I lost the battle, but I don't want the war to be over.
Last November, fulfilling a dream I'd had since I was 9 years old, I booked a vacation for this summer in Iceland. Anyone who's been reading this blog for more than a day knows that I won't be able to go on that trip, that I'll be right in the middle of physical therapy trying to walk again.
So I had to cancel my trip. I asked to postpone it, but that was out of the question. Icelandair wouldn't deal with me, but would only deal with my online travel agency--which was not much of a help. Bottom line is that because I didn't purchase travel insurance, they're going to impose the maximum penalty on me for cancelling this trip. They're going to refund me 50% of my fare, but to rub salt into the wound, they want to charge me an extra $100 to do this. That's right, I'll get 50% minus $100. (See "Update" below--this $100 goes to the travel agency, not Icelandair.)
I'm not arguing that this isn't legal, and I'm not seeking government rules forbidding such a practice. I asked them out of a sense of human sympathy and decency to allow me to cancel that flight without penalty, or at least to reschedule it until next summer when I will be healthy again. They refused, because they could.
I've written to their CEO. I've sent letters, including a letter from my doctor, to their North American office in Massachusetts. So far this has been to no avail.
A friend just told me that he emailed them asking that they refund the rest of my money, and I quote, "because they can choose to do so." He suggested I ask for your help.
So I'm asking. If you're willing to participate in this little email campaign, please be courteous in your message. You know my name, and my Yahoo email address is pretty easy to deduce from the contact information in the left column of my blog profile (here). (I prefer not to list my full and complete email address anywhere, so as to avoid the spambots.) The email address for Icelandair's Reykjavik headquarters is here, and their North American office is here--and all of them are here. My airline reservation number is 2VXOOP.
Again, I'm not trying to incite you to storm the gates or to carry pitchforks, but to implore Icelandair as decent, good people, to make an exception to their policy so that I can visit their country when I'm healthy again.
I hope you're with me :-)
Update, 6/21/11: Icelandair says that the $100 fee is not from them, that it must be from the travel agency. This makes sense: the travel agency representative could not explain to me why Icelandair would credit me one amount while charging me a second. The reason is because Icelandair isn't doing the charging here! Because this was misrepresented to me (that's a polite way of saying they lied), I will certainly not pay that $100 charge.
Update #2, 6/21/11: Several people have sent me their replies from Icelandair, which are all variations on the same theme: I booked my flight through a travel agent, and they can only deal with the travel agent. While that's true, it is Icelandair that refuses to budge on its refund policy. The most recent reply I got from them is that while they understand my frustration, they do not waive their policy. That is what I'm hoping to change with this email campaign.
Update #3, 6/21/11: "Now witness the power of this fully operational battle station!" OK, there's no Darth Vader in this story, but a West Point classmate of mine is trying to help my story go viral:
Often times these customer service opportunities will become viral marketing for or against a company regardless of the company’s activity in social media, and today is just one of those times. You see, Icelandair chose to tell a customer that he was not important, and I think it will end up costing them business. Of course, if this story goes viral, they will end up spending a lot of money just trying to “undo” the negativity from all of the commotion that is created.

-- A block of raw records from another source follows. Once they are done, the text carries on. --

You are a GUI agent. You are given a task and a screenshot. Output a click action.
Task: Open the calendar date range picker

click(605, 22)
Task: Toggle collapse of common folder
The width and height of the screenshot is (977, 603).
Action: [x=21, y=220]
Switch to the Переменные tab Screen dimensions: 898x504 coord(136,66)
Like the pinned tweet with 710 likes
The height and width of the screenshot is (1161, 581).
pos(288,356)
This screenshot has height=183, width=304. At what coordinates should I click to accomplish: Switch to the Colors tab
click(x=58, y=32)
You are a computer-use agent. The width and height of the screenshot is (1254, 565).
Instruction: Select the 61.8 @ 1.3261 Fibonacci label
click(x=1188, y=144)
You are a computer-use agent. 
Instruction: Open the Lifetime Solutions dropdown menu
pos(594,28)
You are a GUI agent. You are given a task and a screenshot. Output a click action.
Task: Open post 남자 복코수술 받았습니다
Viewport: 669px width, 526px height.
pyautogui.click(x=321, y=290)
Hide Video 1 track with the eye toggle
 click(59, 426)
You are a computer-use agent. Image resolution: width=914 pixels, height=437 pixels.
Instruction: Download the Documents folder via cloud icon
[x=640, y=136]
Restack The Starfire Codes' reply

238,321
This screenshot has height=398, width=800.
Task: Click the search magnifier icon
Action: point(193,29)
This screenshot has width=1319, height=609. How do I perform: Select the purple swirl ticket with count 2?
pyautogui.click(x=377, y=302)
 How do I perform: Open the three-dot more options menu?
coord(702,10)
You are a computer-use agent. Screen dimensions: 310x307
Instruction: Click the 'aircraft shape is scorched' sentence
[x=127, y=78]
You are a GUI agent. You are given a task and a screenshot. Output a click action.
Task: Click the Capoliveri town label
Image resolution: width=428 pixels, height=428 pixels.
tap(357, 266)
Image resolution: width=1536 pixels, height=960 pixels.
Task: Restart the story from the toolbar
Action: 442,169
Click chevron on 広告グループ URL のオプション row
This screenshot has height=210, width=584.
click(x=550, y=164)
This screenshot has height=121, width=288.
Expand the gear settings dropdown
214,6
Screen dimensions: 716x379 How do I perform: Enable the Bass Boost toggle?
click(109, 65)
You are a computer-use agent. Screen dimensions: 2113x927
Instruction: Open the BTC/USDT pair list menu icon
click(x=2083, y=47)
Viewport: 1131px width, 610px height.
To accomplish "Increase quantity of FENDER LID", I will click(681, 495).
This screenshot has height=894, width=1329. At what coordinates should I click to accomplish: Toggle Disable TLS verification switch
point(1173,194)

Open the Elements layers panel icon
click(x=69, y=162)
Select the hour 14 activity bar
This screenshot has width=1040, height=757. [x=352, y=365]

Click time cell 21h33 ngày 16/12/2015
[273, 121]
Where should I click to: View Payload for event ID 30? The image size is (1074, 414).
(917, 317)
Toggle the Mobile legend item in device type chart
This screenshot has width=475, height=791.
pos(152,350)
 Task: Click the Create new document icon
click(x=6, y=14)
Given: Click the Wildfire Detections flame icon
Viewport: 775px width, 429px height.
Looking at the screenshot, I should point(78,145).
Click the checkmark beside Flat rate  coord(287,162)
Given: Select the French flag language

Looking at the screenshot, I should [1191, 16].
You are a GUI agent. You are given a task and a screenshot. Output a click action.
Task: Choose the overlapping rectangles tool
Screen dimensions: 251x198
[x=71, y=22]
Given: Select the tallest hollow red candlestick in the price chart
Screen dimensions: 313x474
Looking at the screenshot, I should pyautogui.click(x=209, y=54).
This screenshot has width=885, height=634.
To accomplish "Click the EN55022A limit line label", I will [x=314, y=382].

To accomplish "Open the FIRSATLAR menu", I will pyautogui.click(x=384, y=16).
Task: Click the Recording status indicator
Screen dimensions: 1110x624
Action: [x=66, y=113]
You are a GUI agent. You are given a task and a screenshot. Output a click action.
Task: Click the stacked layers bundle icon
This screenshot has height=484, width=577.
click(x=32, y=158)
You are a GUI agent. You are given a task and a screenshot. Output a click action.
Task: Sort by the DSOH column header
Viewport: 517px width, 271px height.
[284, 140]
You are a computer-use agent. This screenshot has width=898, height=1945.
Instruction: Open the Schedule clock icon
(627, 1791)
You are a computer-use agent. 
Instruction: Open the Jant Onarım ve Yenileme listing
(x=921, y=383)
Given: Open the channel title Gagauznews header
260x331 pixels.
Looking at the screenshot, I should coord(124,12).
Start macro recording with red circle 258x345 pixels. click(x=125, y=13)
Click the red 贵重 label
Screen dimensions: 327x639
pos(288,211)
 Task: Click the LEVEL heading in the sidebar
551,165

It is important to note that Icelandair did nothing legally wrong, and they did not violate any contract terms either. However, there are times in business when you can make a judgement call that will cost the company a small amount of money but gain a large return in word of mouth marketing. Unfortunately, our short story is about the the exact opposite occurring...
Think about the long reach of viral marketing and the internet. This is a Florida business marketing blog about a airline in Iceland treating a California customer poorly, and it will be tweeted to 100+ countries and over 200,000 twitter followers (and hopefully a lot more) everywhere. This is word of mouth marketing that works against IcelandAir, and all because they did not think about how this could help their company...
Remember, this is not an article about the big bad wolf, IcelandAir did nothing contractually wrong. They just missed a great opportunity to get some very cheap viral marketing from social media accounts all over the world. Not to mention the attention that it will receive in the blogging community.
Icelandair is holding firm, but they can still change their mind.